■ **Work request**: From the article below about the BGSU music competition winners, extract the passage between "The powerful pull" and "particular faculty member.", inclusive, copying it word for word.

The powerful pull of a great teacher will be evident when the winners of the Competitions in Music
perform Sunday at 3 p.m. in Kobacker Hall on the Bowling Green State University campus.PHOTO BLOG
Saxophonist Aiwen Zhang, violist Adam Solsburg
and pianists Jeff Manchur and Xueli Liu all earned the honor of performing with the orchestra in December
in a rigorous two-round competition that crowns two undergraduates and graduates. The orchestra will be
conducted by Robert Collins and Brady Meyer, both master in orchestral conducting students studying with
Emily Freeman Brown. Tickets are $10.
All four winners were attracted to BGSU by the prospect of studying with a particular faculty member.
Zhang, a native of China, heard saxophonist John Sampen and his wife, composer and pianist Marilyn
Shrude, at a master class
in Shanghai where she was studying. She was in her second year of high school. She was so struck by what
Sampen had to offer, it made her want to study in the United States.
"In China," she said, "our professors are very focused on technical things instead of
musical things. Dr. Sampen taught me how to phrase the music, to imagine the story behind the
music."

■ **Data segment**:
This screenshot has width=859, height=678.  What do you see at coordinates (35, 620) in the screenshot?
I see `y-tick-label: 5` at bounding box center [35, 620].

■ **Solution to this problem**:
The powerful pull of a great teacher will be evident when the winners of the Competitions in Music
perform Sunday at 3 p.m. in Kobacker Hall on the Bowling Green State University campus.PHOTO BLOG
Saxophonist Aiwen Zhang, violist Adam Solsburg
and pianists Jeff Manchur and Xueli Liu all earned the honor of performing with the orchestra in December
in a rigorous two-round competition that crowns two undergraduates and graduates. The orchestra will be
conducted by Robert Collins and Brady Meyer, both master in orchestral conducting students studying with
Emily Freeman Brown. Tickets are $10.
All four winners were attracted to BGSU by the prospect of studying with a particular faculty member.